Dreams of Falling

Dreams of Falling

Every morning, he wakes on the floor in a pool of sweat and a mess of sheets. Every night, the dream is the same. He stands on a cliff face looking out over a vast vista of destruction.

There is so much rubble that it outnumbers, occludes, and obscures whatever came before. Tall follies built by man collapsed in a messy, irrelevant heap of steel, concrete, and glass. There are so many bodies piled high in gory abandon, it’s impossible to discern any recognisable features or quantity. Young and old, rich and poor, important and self-important, all reduced to putrid flesh. The earth is razed, burning, pitted, and black. All of the nature we fought so hard to preserve willingly destroyed.

And then, above it all, in it all, wading through it all. The cause of it all. Are them.

Then he wakes screaming into dawn.

They say that you remember dreams of falling, to wake and find yourself in an embarrassed heap of bedding on the floor.

But he finds himself awake in fear, in panic. Like he was trying to run.

Does he fall from that sheer cliff? Does he jump? Is he pushed?
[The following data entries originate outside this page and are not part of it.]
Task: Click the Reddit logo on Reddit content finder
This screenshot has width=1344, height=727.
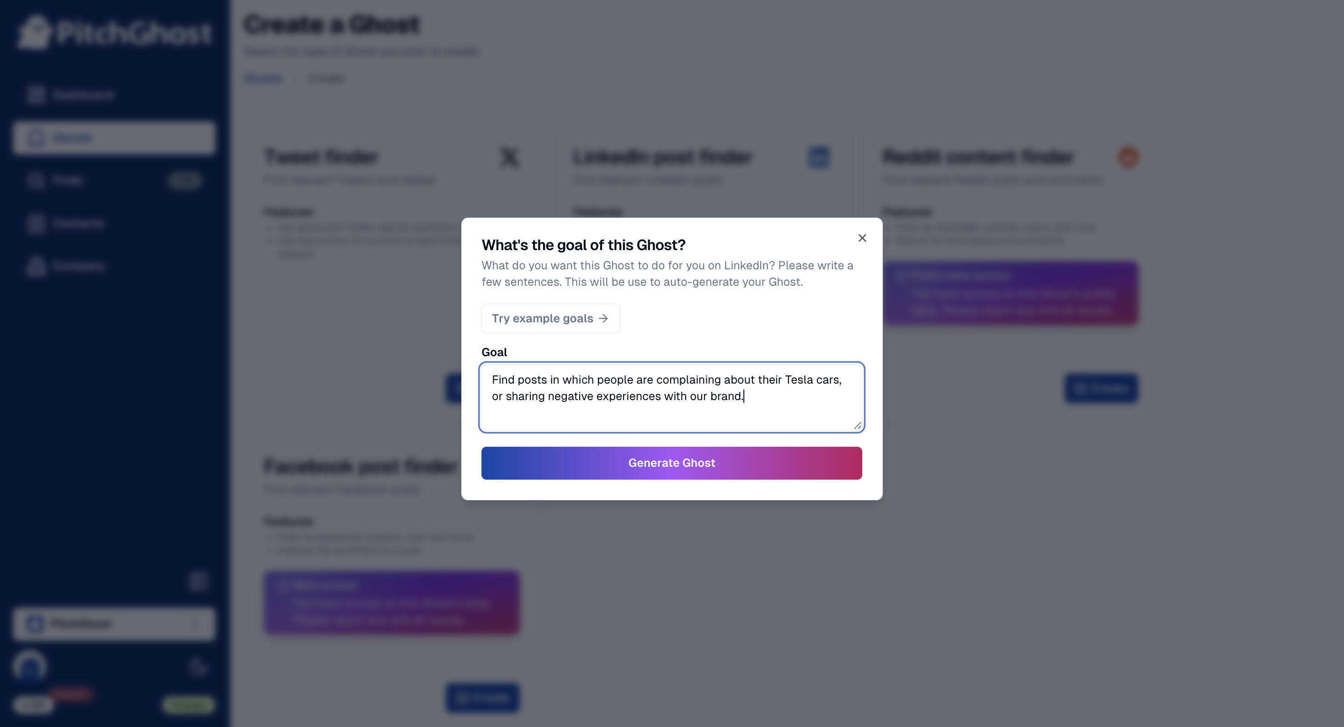Action: pyautogui.click(x=1127, y=157)
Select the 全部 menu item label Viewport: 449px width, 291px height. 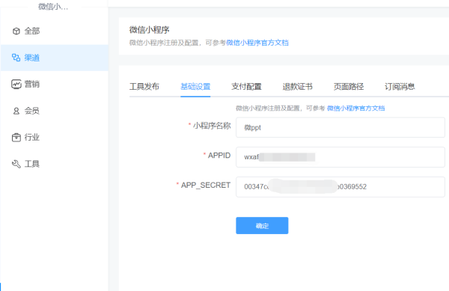(x=31, y=31)
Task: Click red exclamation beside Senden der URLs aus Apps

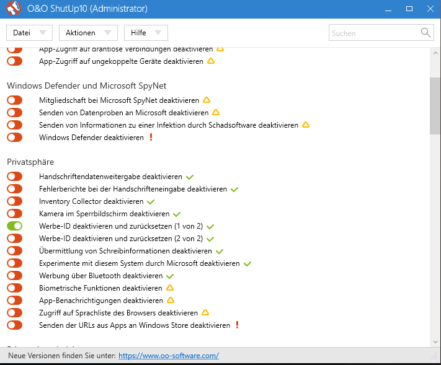Action: pyautogui.click(x=237, y=325)
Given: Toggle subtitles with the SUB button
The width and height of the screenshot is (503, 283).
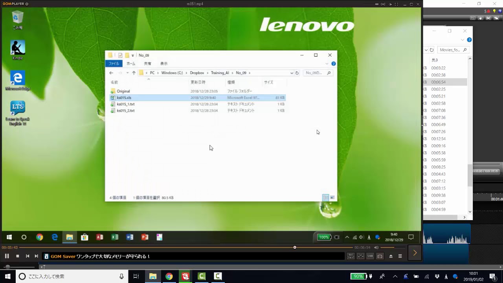Looking at the screenshot, I should [x=370, y=256].
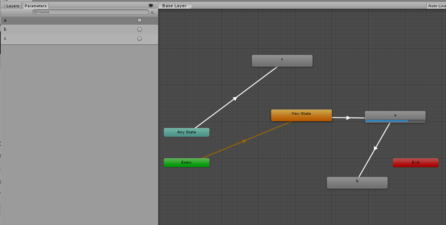Click the blue playback progress bar on state a
Viewport: 446px width, 225px height.
point(386,121)
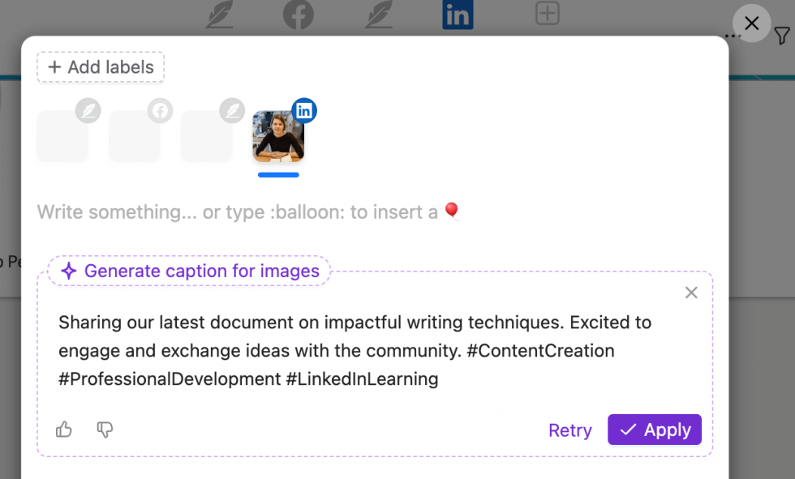Open the LinkedIn network tab in the toolbar
The width and height of the screenshot is (795, 479).
click(x=458, y=14)
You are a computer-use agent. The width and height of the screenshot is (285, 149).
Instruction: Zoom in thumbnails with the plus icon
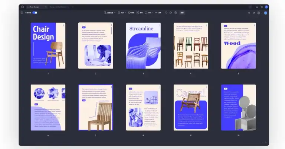(266, 142)
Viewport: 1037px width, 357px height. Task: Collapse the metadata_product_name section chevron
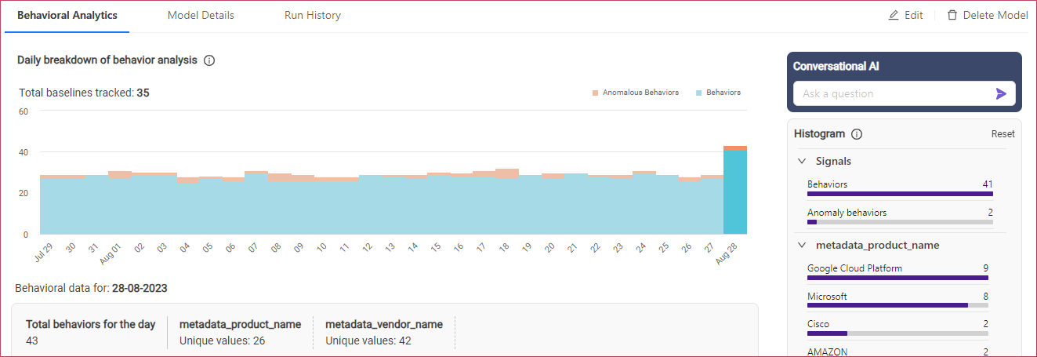pos(802,245)
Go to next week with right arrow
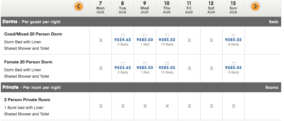 [x=255, y=6]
He thinks of them. They are large, horrific forms in a faraway mist of dust, debris, and destruction. He cannot see them clearly through the haze of the scene and dream. Some are formed of recognisable limbs, while others are featureless shapes that confound his comprehension.

They don’t have any weapons of destruction. It’s almost as if the people and buildings collapsed in front of them in fear and awe. As if they had been waiting for them their whole existence to fall and die.

In his first waking moments every morning, the details of the vision replaying in his mind, he frantically scribbles down fragments of detail before the visions are lost. He looks at the notes whenever he can, trying to make sense of them all, but there is no sense to be found.

He has told close friends of the recurring dream and they tell him that he should seek help. That nightmares like that aren’t healthy for a human being. That they are something he should be concerned about and “fix”. He nods in polite agreement but secretly doesn’t agree.

He doesn’t think of the dream as a nightmare. When the initial disconcertedness of waking from sleep passes, he doesn’t feel afraid but intrigued. He wants to know why the dreams plague him and what they mean. He doesn’t fear the dreams. He looks forward to them. He feels blessed. Rewarded. Chosen.

He thinks of them as a vision of what is yet to come.